→ **Available records**:

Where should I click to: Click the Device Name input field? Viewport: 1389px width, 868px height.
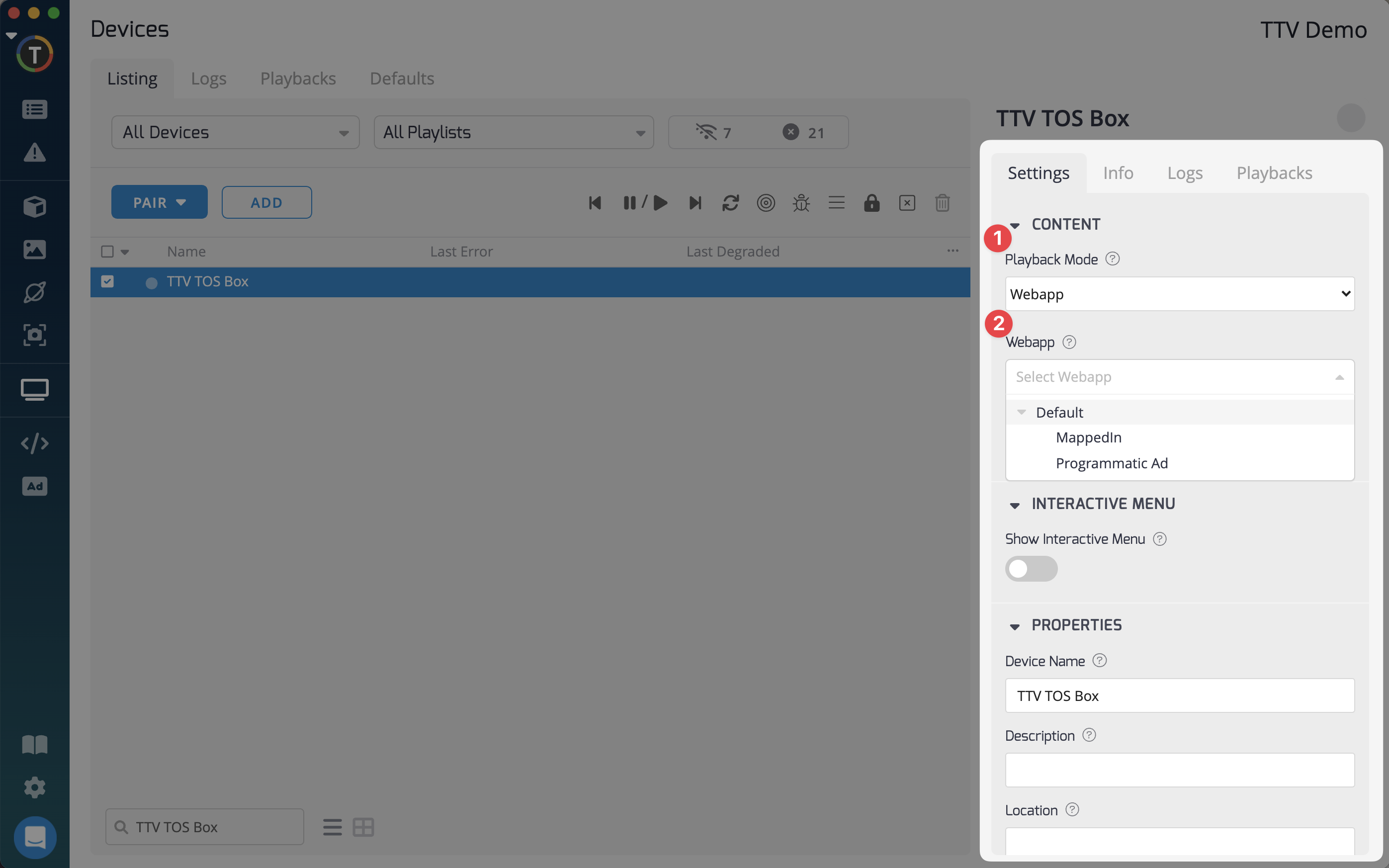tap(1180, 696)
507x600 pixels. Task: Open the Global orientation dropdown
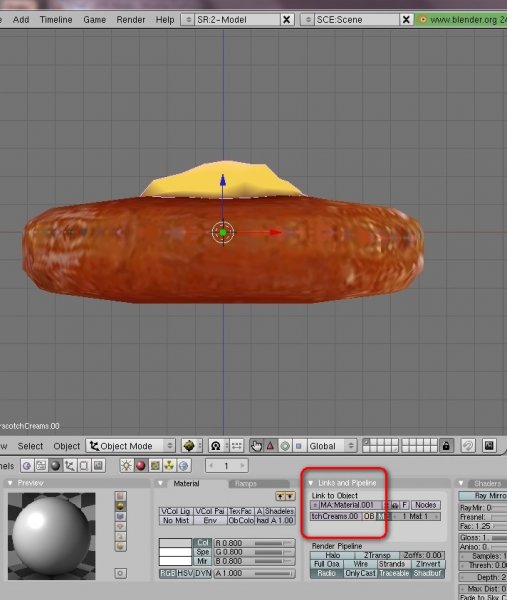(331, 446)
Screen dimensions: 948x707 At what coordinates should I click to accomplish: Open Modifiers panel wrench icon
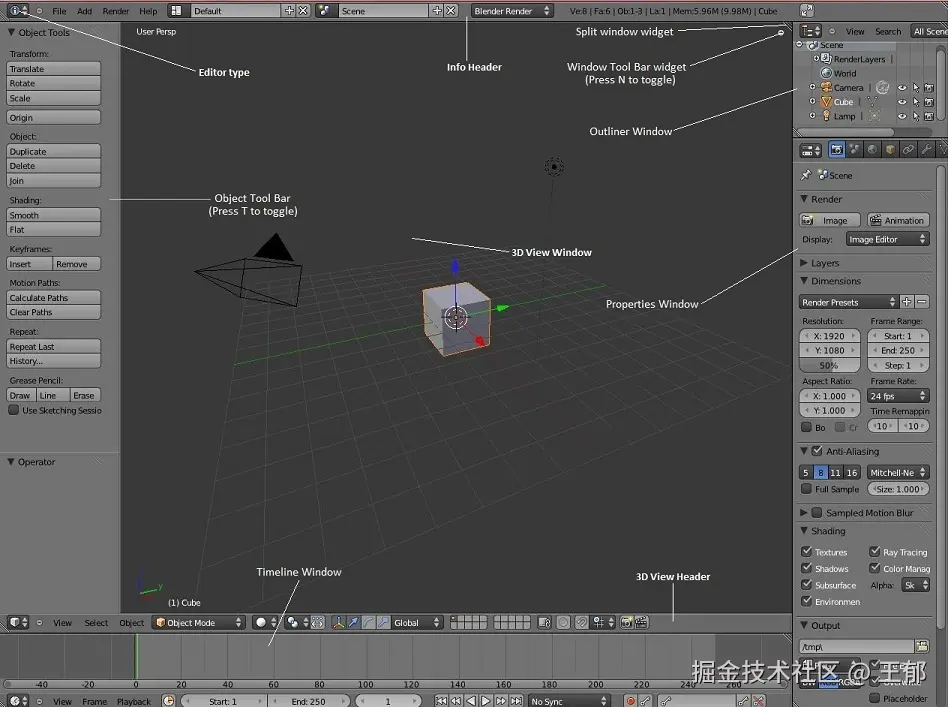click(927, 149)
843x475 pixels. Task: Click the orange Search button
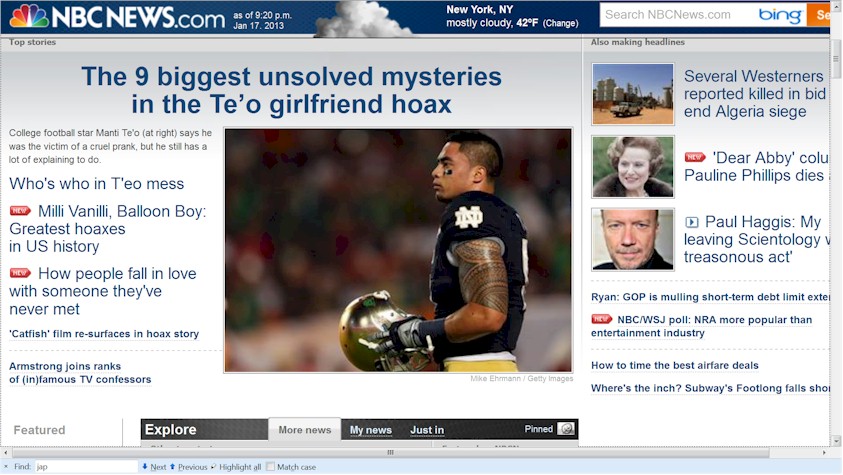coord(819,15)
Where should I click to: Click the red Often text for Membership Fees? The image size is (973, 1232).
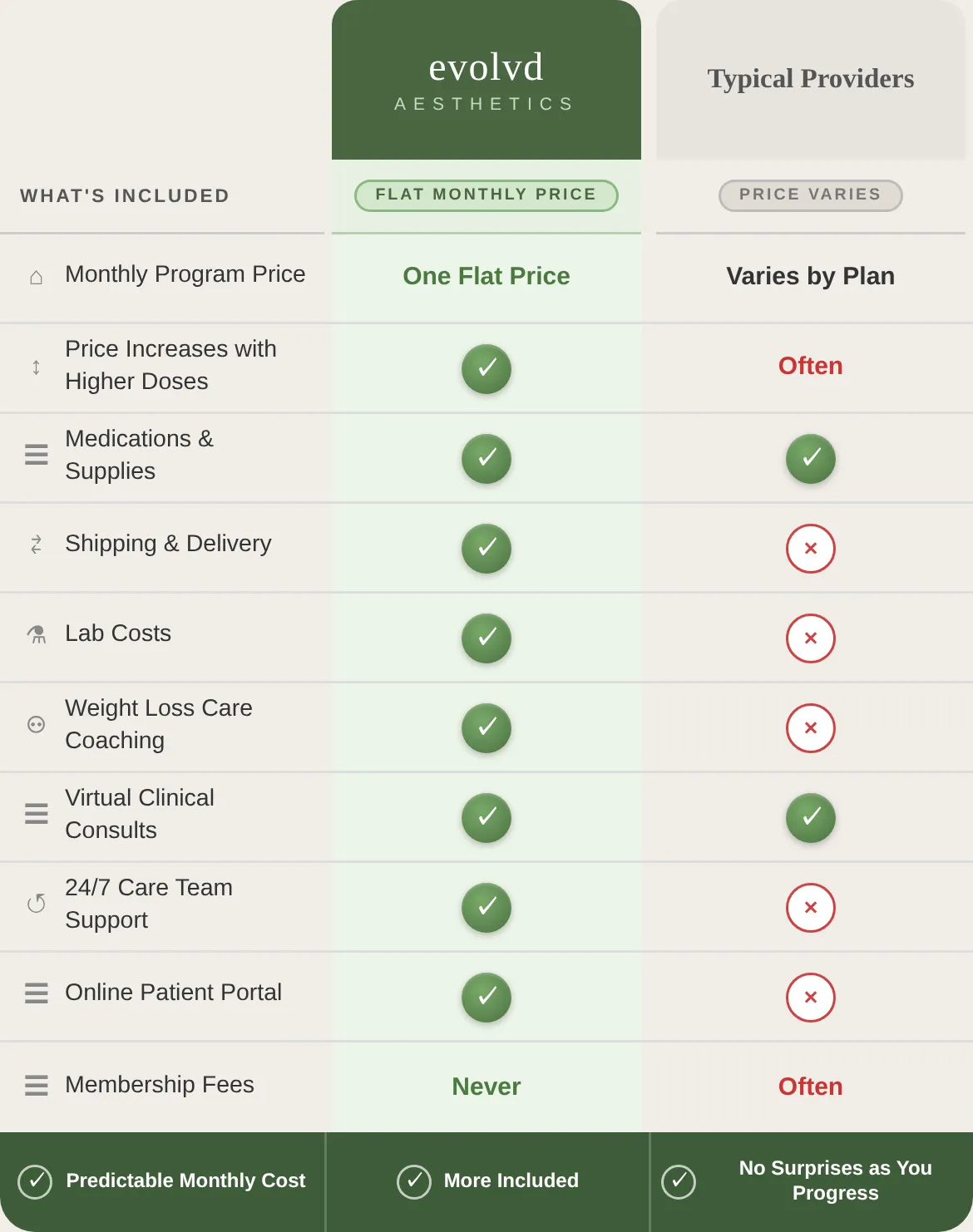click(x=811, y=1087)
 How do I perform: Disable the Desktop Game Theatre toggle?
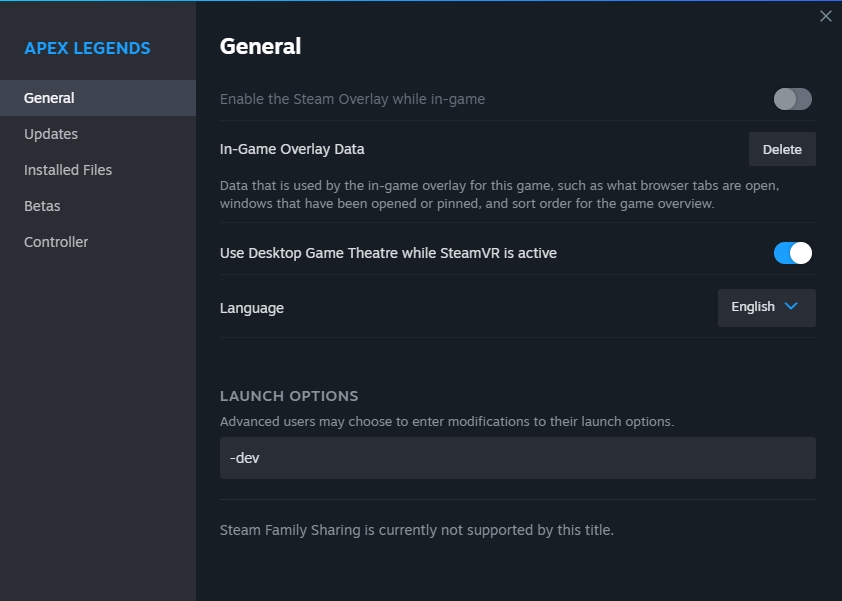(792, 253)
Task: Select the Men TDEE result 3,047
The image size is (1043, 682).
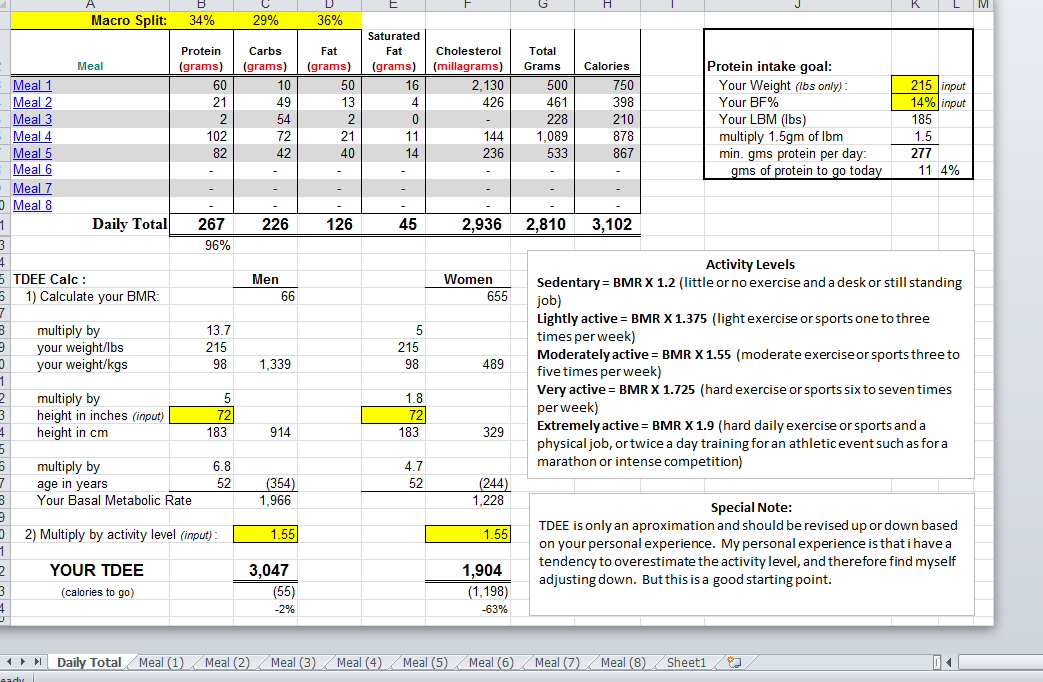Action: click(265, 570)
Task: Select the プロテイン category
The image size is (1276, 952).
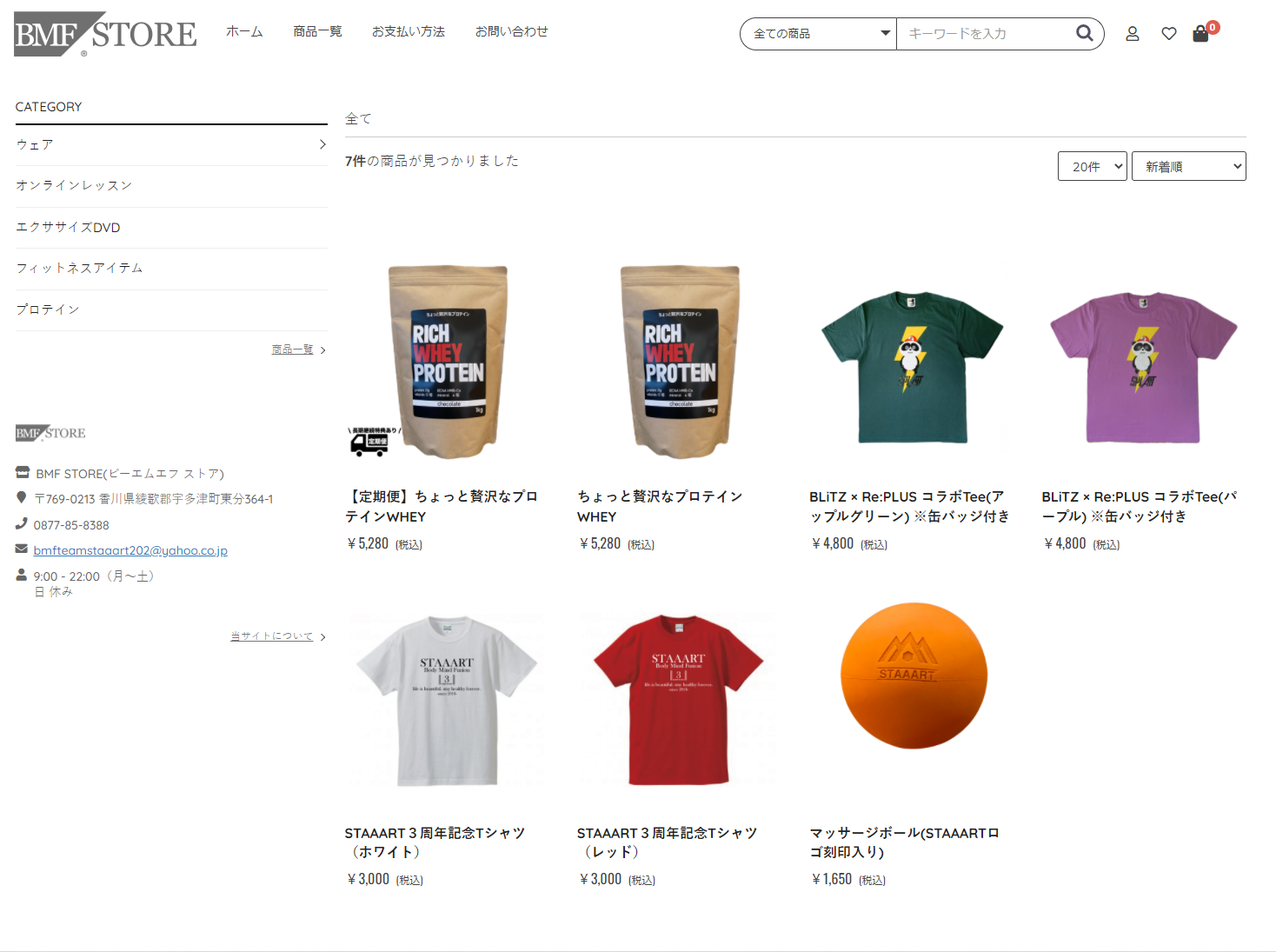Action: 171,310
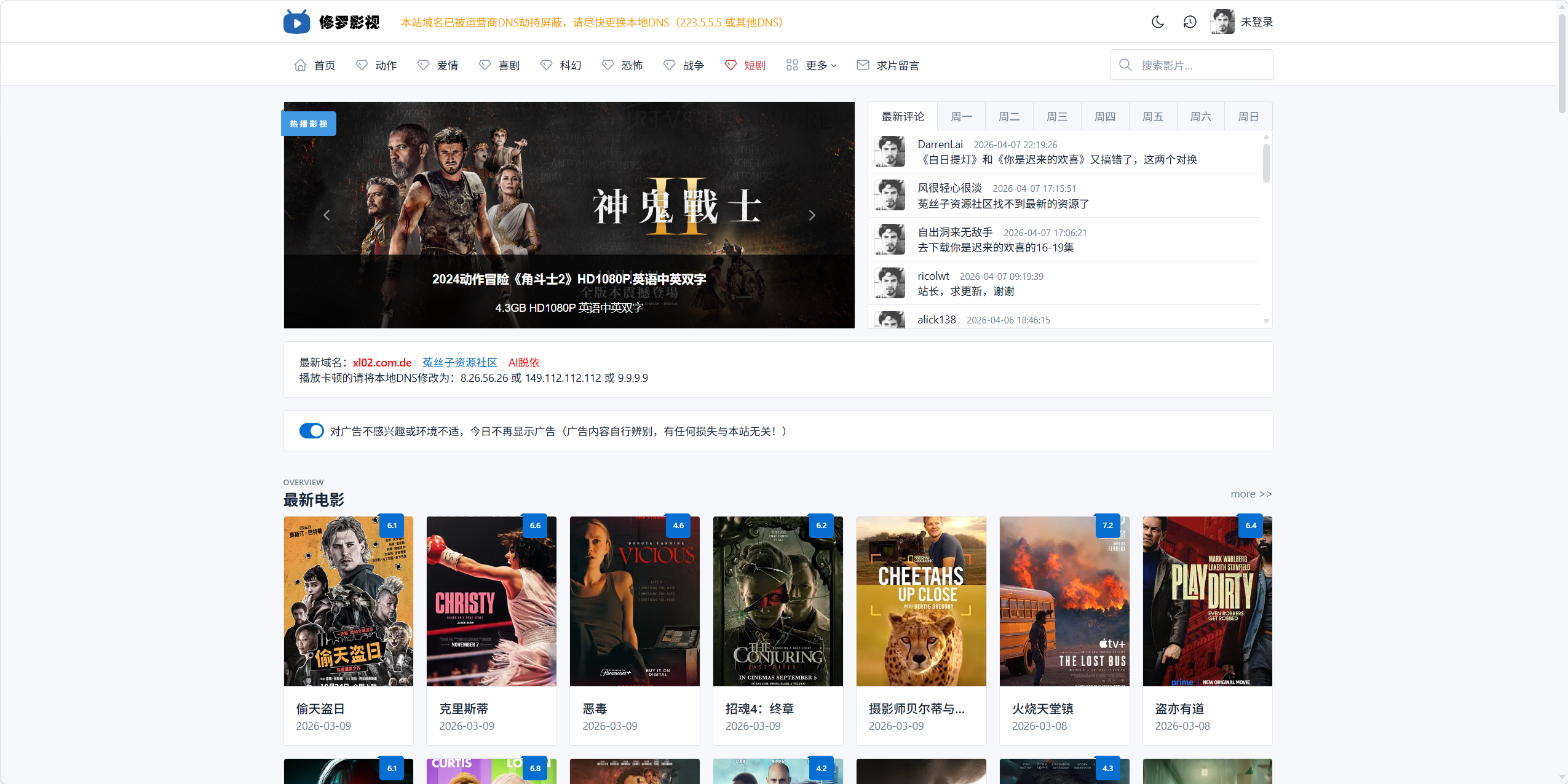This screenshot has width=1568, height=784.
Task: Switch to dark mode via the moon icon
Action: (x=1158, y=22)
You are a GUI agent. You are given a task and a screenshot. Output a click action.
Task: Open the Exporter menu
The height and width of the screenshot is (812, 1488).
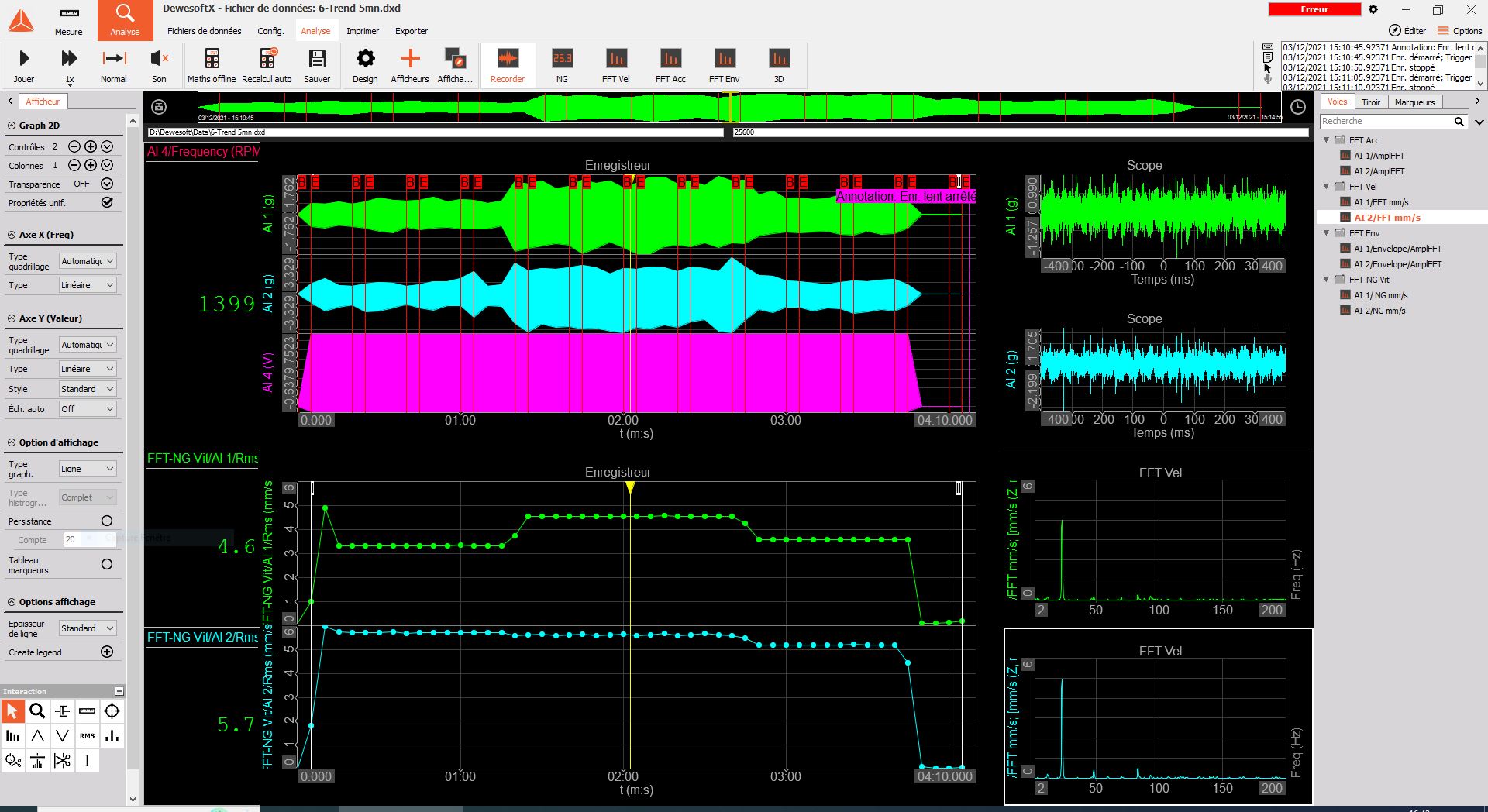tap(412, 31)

→ **Short problem**:
Pick out each line above that contains the string "pixels", and copy those lines in full.

→ **The completed task**:
507x600 pixels. Task: Open the Global orientation dropdown
843x475 pixels. Task: Click the orange Search button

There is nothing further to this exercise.